Not only did I notice that all the buildings on campus resemble Hogwarts, that the grass was ridiculously green and there was an official “Orchid Room” that had a place for the elegant plants on every table, but the cafeteria gave students the option of using — wait for it — recyclable styrofoam to-go containers.

Now, I know it may seem silly that out of the list of “wow” factors that Washington University seems to have, I was most astounded by their eco-friendly to-go containers for students, but I must say — I was impressed. 

After I savored the last bite of my tasty barbecue black bean burger with crispy truffle fries, I confidently tossed my green styrofoam container into the recycle bin — and felt dang good about it. 

On the drive home, my mind couldn’t help but wander toward the idea of our little Newman cafeteria, Mabee Dining Center, replacing its many white foam containers with a more “environmentally friendly” choice. So, I figured I’d do a little research of my own. 

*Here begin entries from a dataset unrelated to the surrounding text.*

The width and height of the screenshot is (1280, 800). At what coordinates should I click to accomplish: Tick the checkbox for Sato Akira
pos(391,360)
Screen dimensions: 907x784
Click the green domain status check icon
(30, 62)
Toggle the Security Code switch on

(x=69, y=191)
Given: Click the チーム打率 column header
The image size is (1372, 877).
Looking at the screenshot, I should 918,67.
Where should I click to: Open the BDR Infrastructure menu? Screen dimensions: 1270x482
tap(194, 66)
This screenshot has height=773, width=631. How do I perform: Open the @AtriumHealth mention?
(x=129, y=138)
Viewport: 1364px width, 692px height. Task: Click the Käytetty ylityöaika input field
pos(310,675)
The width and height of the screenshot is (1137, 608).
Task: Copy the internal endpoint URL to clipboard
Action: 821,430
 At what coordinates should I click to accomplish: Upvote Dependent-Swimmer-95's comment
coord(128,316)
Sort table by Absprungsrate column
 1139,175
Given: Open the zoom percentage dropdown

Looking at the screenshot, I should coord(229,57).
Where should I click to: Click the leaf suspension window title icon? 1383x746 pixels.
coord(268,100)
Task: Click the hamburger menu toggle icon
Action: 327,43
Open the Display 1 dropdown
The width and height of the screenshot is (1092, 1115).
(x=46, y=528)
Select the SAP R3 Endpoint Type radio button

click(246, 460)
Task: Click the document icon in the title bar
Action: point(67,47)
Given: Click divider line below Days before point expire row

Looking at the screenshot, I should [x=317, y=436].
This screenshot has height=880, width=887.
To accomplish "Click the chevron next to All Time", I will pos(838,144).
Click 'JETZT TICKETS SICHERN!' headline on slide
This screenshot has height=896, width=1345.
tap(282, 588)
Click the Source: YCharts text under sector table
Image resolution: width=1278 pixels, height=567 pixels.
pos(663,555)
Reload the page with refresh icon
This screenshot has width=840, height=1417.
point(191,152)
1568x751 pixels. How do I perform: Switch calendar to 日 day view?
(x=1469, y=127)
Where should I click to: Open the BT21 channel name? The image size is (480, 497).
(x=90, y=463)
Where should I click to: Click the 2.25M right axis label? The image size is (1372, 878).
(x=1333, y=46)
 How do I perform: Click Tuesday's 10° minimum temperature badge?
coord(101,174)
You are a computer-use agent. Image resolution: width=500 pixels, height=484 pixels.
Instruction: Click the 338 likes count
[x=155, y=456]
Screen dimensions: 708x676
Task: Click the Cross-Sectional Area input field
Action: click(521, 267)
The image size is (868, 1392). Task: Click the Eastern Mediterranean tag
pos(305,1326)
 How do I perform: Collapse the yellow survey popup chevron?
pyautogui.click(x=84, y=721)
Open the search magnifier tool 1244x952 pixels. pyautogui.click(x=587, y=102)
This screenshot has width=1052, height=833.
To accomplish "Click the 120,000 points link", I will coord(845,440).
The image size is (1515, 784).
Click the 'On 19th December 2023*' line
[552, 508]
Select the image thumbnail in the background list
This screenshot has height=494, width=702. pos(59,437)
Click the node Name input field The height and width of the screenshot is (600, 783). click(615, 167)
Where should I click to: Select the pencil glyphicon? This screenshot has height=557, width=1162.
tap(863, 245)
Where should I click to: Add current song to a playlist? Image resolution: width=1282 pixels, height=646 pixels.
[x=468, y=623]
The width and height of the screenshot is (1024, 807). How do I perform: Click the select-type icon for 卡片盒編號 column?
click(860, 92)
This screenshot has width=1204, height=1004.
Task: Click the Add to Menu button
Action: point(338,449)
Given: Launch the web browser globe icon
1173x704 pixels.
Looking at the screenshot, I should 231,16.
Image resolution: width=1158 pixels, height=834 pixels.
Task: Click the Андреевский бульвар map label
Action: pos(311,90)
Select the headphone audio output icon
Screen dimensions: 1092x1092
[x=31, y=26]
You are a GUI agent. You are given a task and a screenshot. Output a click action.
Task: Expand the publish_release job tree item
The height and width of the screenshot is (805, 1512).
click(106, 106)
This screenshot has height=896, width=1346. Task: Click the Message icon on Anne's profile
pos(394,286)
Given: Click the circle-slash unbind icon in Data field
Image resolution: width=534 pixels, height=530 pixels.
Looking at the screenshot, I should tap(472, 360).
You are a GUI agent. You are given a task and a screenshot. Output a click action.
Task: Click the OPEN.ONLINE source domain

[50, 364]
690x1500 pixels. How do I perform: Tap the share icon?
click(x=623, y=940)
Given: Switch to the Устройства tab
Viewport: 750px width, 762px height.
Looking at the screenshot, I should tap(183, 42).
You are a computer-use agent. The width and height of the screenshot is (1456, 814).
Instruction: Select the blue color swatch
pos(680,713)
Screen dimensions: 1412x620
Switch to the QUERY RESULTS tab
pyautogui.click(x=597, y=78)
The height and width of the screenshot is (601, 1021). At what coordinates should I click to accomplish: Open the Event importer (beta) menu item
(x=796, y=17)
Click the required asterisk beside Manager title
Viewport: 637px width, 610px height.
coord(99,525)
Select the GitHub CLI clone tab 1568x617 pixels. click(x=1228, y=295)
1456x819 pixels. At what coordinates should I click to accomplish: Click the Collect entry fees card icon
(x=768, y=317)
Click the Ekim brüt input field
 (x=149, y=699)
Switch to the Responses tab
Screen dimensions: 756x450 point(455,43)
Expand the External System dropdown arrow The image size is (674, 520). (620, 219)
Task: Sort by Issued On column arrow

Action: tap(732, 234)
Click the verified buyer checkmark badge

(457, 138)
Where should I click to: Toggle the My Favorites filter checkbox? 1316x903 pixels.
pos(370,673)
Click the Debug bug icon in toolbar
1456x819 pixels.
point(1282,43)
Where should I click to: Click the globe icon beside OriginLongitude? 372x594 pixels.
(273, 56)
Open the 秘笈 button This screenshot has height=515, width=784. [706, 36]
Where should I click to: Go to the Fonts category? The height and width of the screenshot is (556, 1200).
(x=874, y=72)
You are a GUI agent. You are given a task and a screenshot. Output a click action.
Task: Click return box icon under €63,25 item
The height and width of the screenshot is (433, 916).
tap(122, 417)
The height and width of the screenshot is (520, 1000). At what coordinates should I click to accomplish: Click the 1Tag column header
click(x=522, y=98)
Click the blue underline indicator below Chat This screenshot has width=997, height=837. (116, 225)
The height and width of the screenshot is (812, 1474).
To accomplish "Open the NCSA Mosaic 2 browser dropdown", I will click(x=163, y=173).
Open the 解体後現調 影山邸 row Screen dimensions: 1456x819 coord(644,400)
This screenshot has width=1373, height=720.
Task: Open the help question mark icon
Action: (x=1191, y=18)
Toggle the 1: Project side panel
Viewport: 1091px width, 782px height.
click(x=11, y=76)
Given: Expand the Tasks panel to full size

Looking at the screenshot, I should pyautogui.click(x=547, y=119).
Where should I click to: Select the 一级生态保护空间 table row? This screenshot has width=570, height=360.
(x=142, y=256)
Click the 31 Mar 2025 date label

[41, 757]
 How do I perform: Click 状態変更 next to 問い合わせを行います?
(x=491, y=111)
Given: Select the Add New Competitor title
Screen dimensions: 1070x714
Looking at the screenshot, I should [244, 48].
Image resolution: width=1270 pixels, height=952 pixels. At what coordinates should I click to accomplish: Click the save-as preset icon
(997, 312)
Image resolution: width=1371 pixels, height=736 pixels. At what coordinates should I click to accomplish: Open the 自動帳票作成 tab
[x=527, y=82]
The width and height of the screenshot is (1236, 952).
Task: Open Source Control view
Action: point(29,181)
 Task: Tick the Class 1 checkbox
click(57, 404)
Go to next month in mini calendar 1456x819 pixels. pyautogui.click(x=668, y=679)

Each week, Mabee orders 300 to-go boxes to be distributed — all of which are thrown straight into the garbage after being used. College students attend school 35 out of the 52 weeks in a year, meaning that the Newman community, on its own, throws away at least 10,500 styrofoam to-go boxes in one academic year.

Add to the mix that all on-campus students will be required to use the 19-meal-plan starting next year, and I think it’s safe to predict that the amount of to-go boxes being thrown away on the daily is going to increase dramatically in the future. 

Students are not allowed to bring alternative containers of their own to the cafeteria due to the concern of cross contamination — which is understandable. But at the very least, shouldn’t we widen our options as far as the amount of our individual trash produced each day goes? 

Chef Bob Matej, the head chef of Mabee Dining Center, said that recyclable containers cost “about 20 times as much” as the regular white styrofoam boxes. Newman looked into the possibility of eco-friendly to-go boxes as an option a few years ago, but the price was the main hindrance, he said.

Although students are only charged for the purchase of their meals and not the utensils and containers they take them to-go in, Chef Bob said that “if students are willing to pay the extra cost of recyclable containers, that’s one thing, but the extra money has to come from somewhere.”

Sophomore Keelah Warden, who volunteers as a member of Recycling Club on campus, recently reached out to President of Newman Gardening Club Samantha Rader in the hopes of working towards a campus that offers recyclable containers to students. After a conversation between the two, Rader determined that we should “be mindful of the impact we have on the environment.”

“Everyone is going to be on the 19-meal-plan for the 2018 fall semester, and the cafeteria is supposed to be able to better serve us,” Rader said. “Getting more eco-friendly containers will benefit all of the students.”

Conversations, student interests and club efforts may not be enough to implement the option of “green” to-go boxes in the cafeteria anytime soon. But maybe the only reason we are content with piling up to-go boxes in the first place is because up to this point, this has been our only option. Maybe it is time to attempt an expansion of the options available and be more mindful in our daily disposals. Go eco!

This story first appeared in the March 1, 2018 issue of The Vantage.